### DOCUMENT TEXT
Best American Short Stories: Part 5

The Best American Short Stories 1988 was a strange collection of work. From Raymond Carver’s “Errand” (a story of almost all summary and filled with a heavy dose of biographical material taken from Henry Troyat’s Chekhov) to Majorie Sandor’s enigmatic “Still Life,” there was a wide berth of subject matter, character, and thematic emphasis. Interestingly, 1988 appears to be the first year writers were asked to provide some background on their stories, and it’s worth checking out these back pages for some nuggets on each work’s genesis.

The guest editor—the right-leaning Mark Helprin—introduces the collection with an in-depth and intellectual essay that rails against minimalism, left-wing politics, writing programs, and the surge of women writers and ethnic literature. In terms of the latter two, he argues these forms of writing have taken over English literature college classes in the U.S., deemphasizing Shakespeare and many other authors Helprin holds close to his heart. Although well argued, his essay is misguided and reactionary on so many points, it would take an equally long rebuttal (his introduction “The Canon Under Siege” is 8,500 words!) to defuse many of his conjectures.

### TRY IT
Please continue the review of The Best American Short Stories 1988 above, starting after its last sentence.

### RECORDS SUPPLIED
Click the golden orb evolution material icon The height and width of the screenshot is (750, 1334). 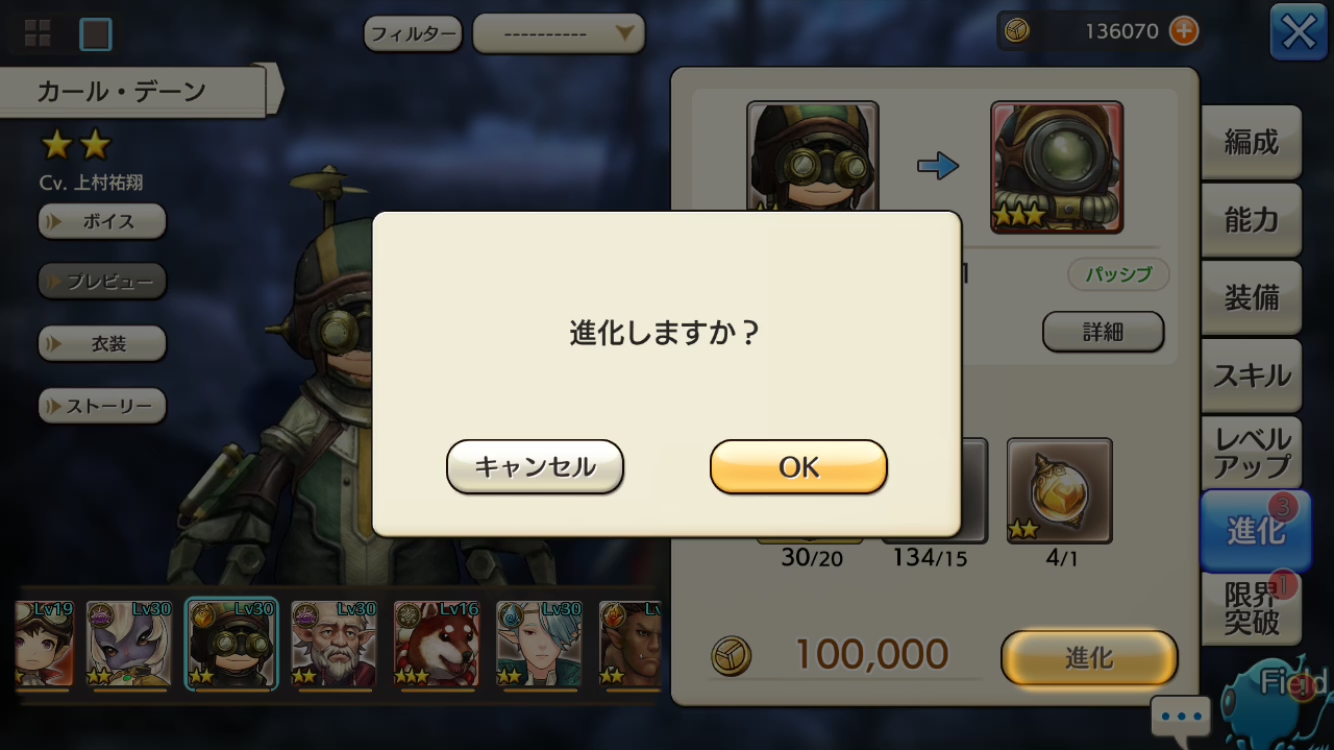1059,490
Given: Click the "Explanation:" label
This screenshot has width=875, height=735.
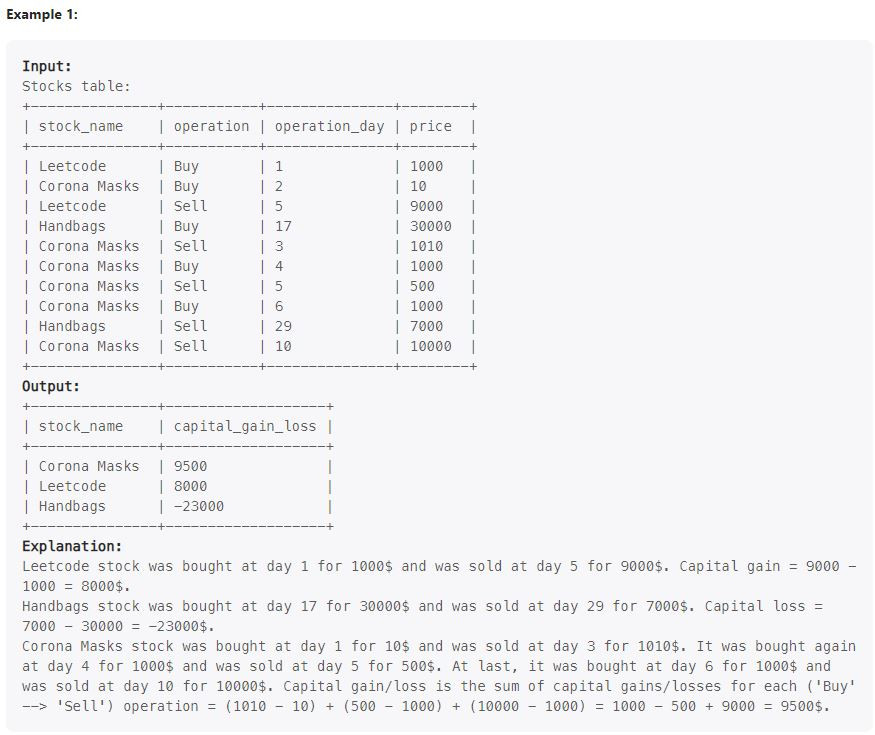Looking at the screenshot, I should click(x=72, y=546).
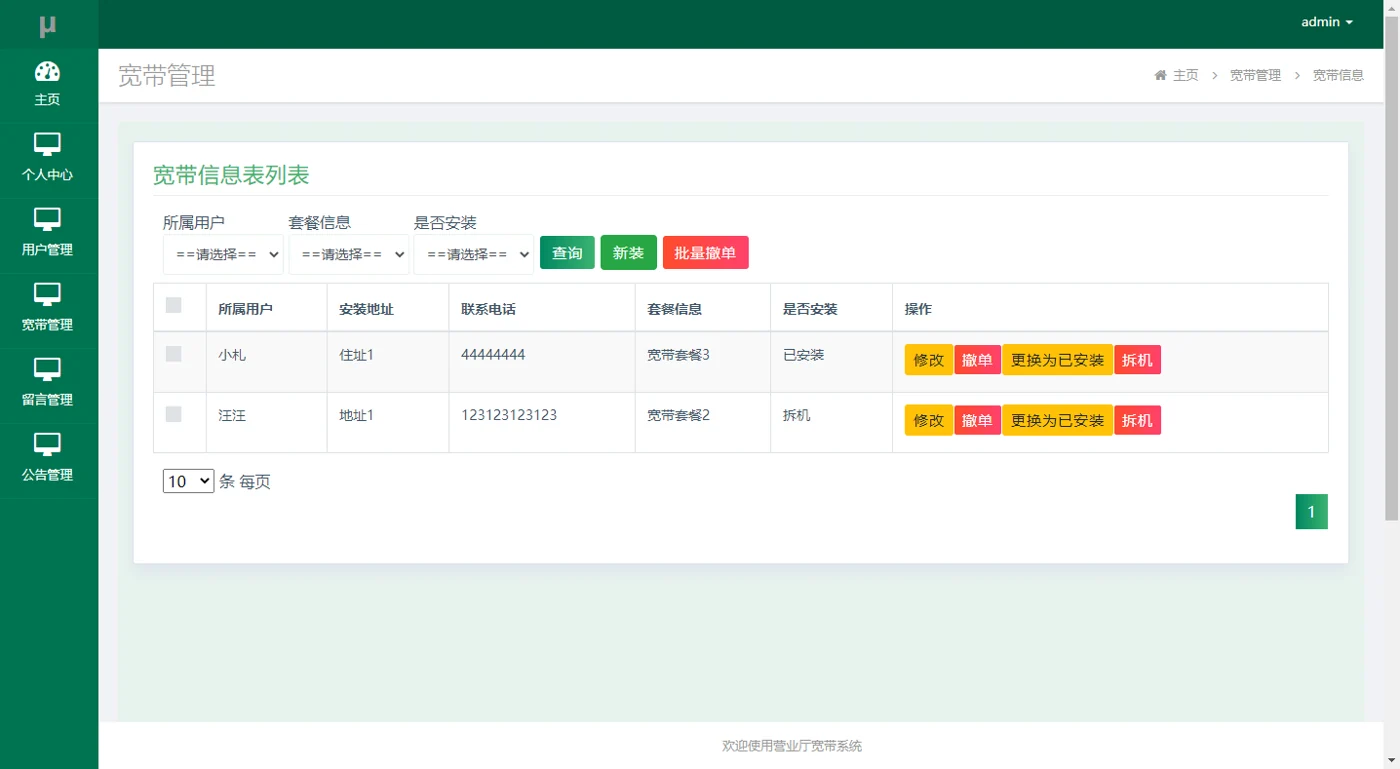Open 留言管理 sidebar icon
Viewport: 1400px width, 769px height.
pyautogui.click(x=47, y=370)
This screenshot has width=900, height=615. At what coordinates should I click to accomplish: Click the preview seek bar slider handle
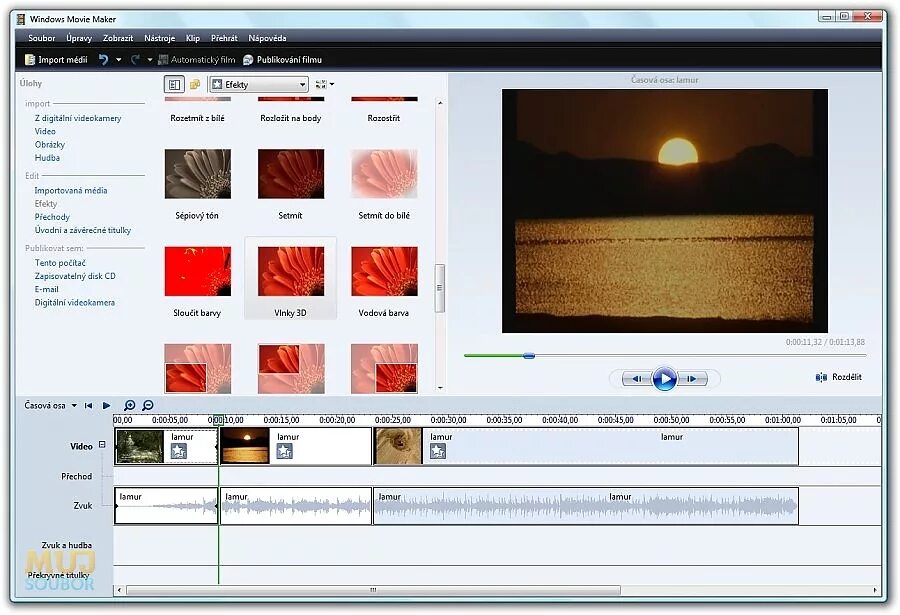(x=529, y=356)
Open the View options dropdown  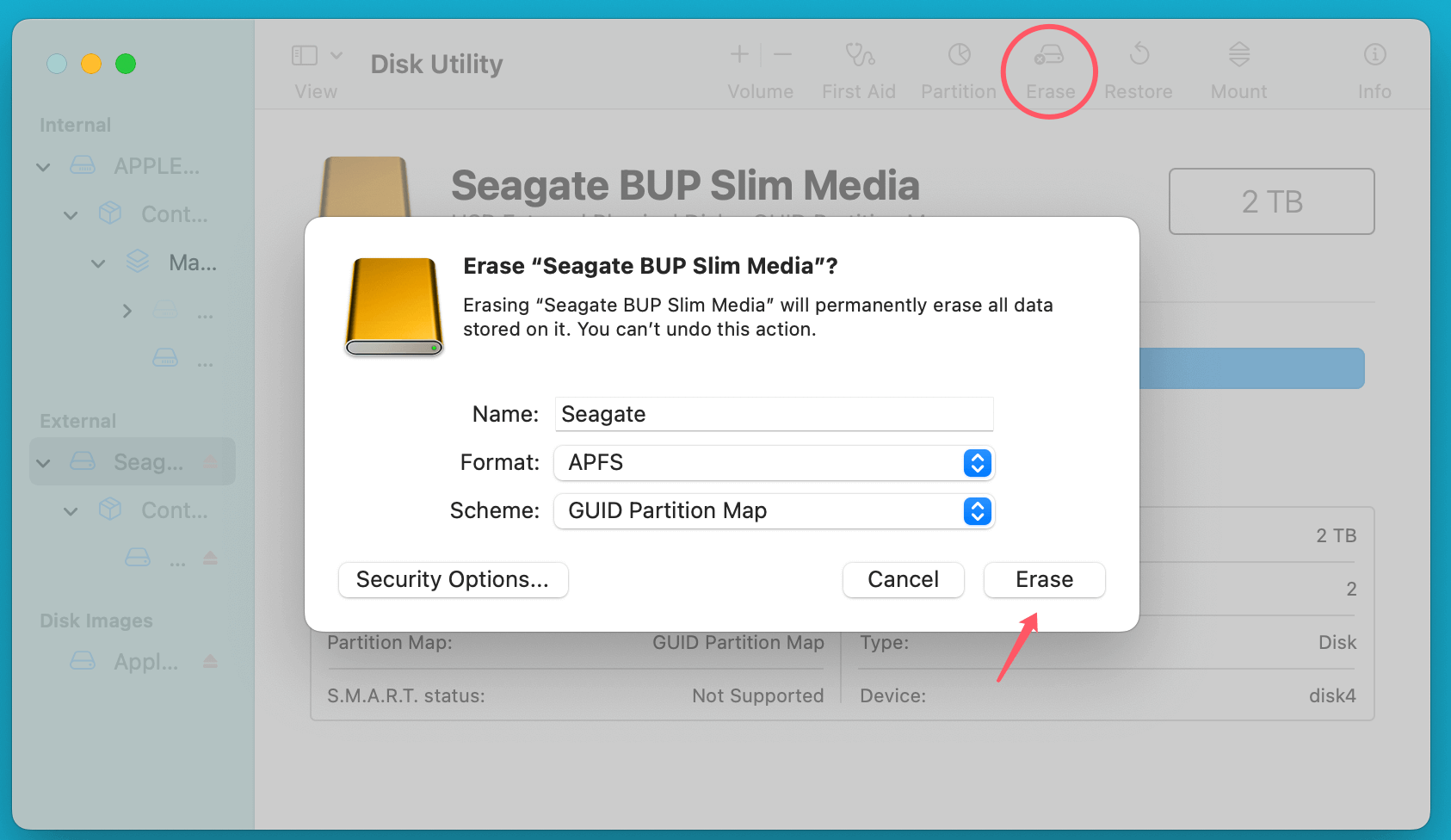pyautogui.click(x=337, y=54)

### SOLVED EXERCISE
The questions Helprin raises about the minimalist aesthetic are interesting and are worth noting here:

Why are so any minimalist stories about despicable people in filthy unkempt garden apartments filled with ugly bric-a-brac, where everybody smokes, drinks, stays up all night, and is addicted to coffee? Why are the characters almost uniformly pudgy, stiff, and out-of-shape, even if they are in their twenties? Why do they watch so much about television? Why do they have so many headaches? Why are they impotent, frigid, promiscuous, or all three combined?

He continues asking questions for another half a page. For me, some of these observations are indeed facets of the genre, this “Dirty Realism,” which in the following years went out of vogue. Although these scenarios appear infrequently in contemporary literature, they occasionally reemerge in similar or sometimes innovative forms (see some of my stories! or Carve magazine, for example), they are for the most part relegated to a few names: Raymond Carver, Tobias Wolff, and others, and a period: the late 1970s to the 1980s. The editor of Granta, Bill Buford, coined the term in a 1983 issue of the magazine.

Standout stories:

Tobais Wolff’s “Smorgasboard” and Ralph Lombreglia’s “Inn Essence.”